Records drawn from a dataset
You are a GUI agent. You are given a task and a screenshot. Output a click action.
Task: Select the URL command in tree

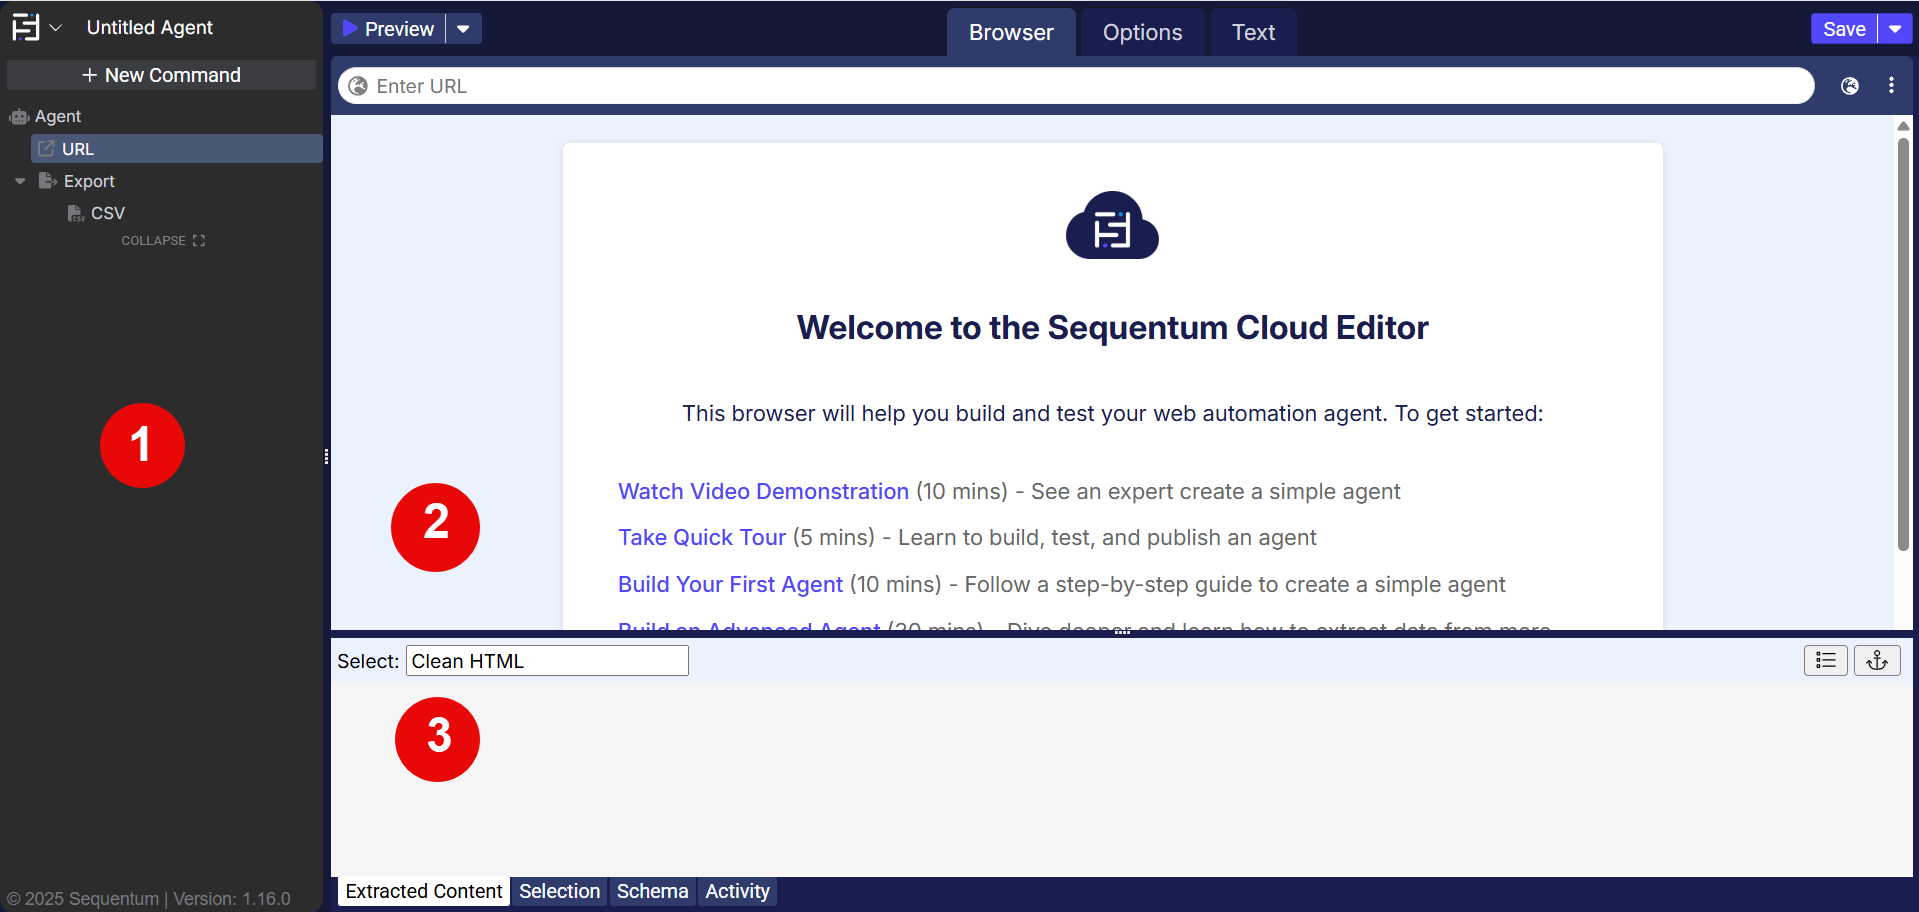pyautogui.click(x=78, y=149)
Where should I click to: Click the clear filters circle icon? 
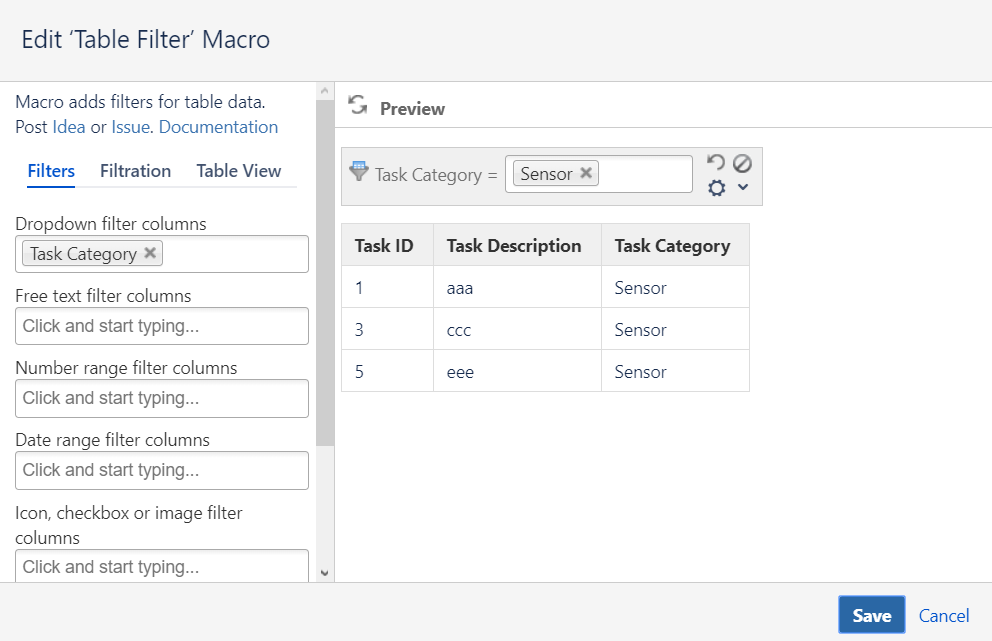742,162
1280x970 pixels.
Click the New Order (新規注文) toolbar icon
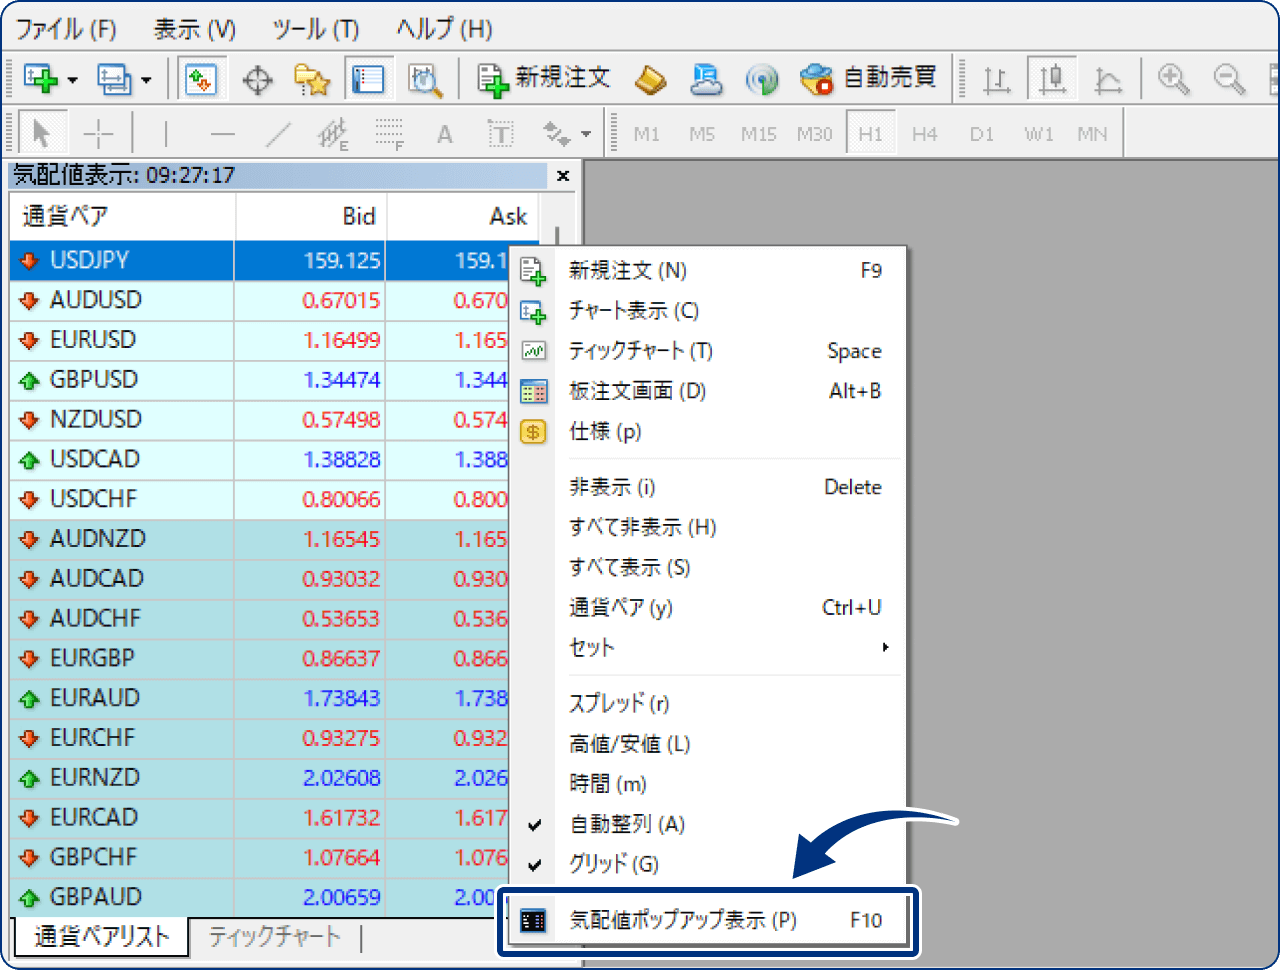click(x=493, y=78)
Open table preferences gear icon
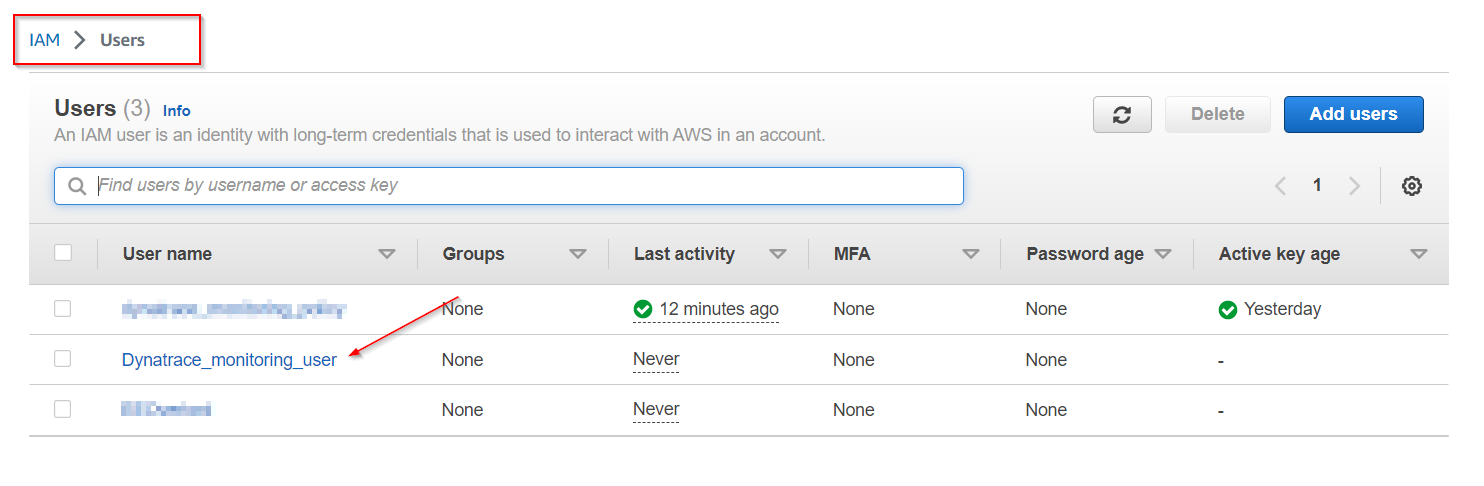 1411,186
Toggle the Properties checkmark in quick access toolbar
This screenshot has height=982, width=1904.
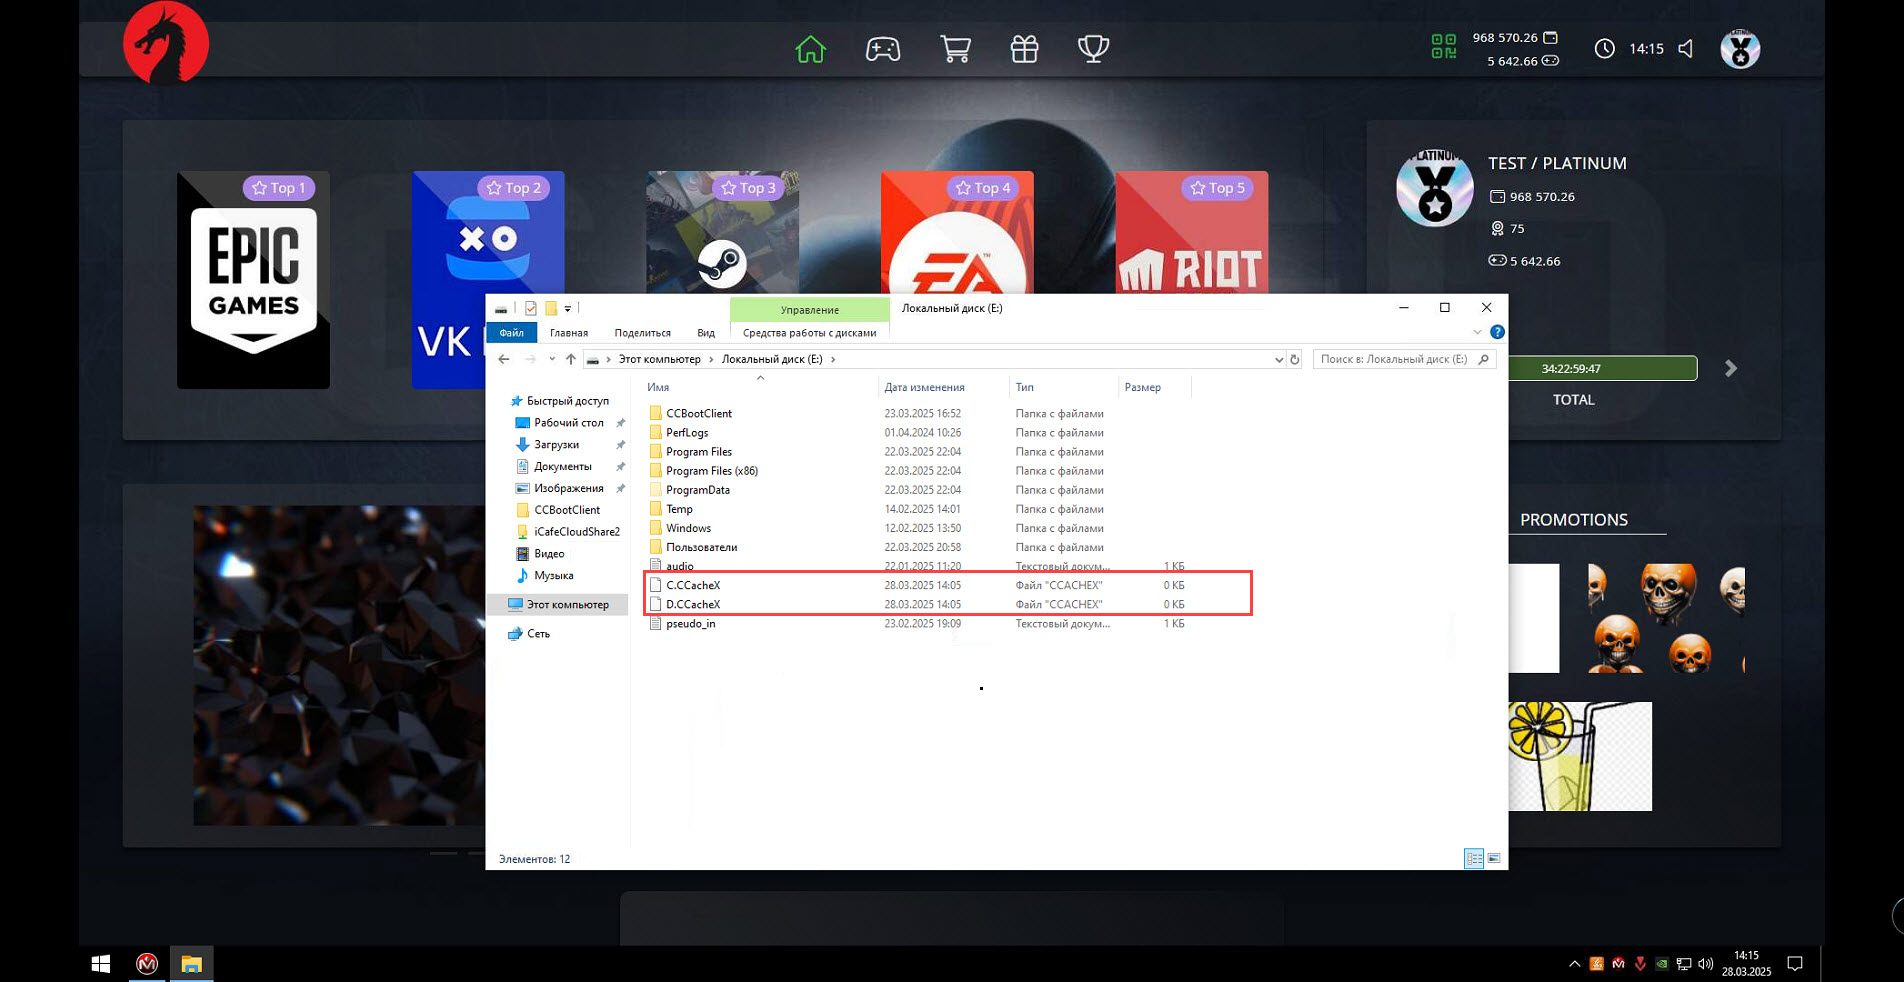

▶ WORK TASK:
The result should be an exact repetition of all the records. Drop the pictures.

▶ EXERCISE RESULT:
You are a GUI agent. You are given a task and a screenshot. Output a click action.
Task: Select the URL command in tree

pyautogui.click(x=78, y=149)
Where should I click to: Click the clear filters circle icon? 
742,162
1280x970 pixels.
Click the New Order (新規注文) toolbar icon
click(x=493, y=78)
Open table preferences gear icon
 1411,186
Toggle the Properties checkmark in quick access toolbar
This screenshot has height=982, width=1904.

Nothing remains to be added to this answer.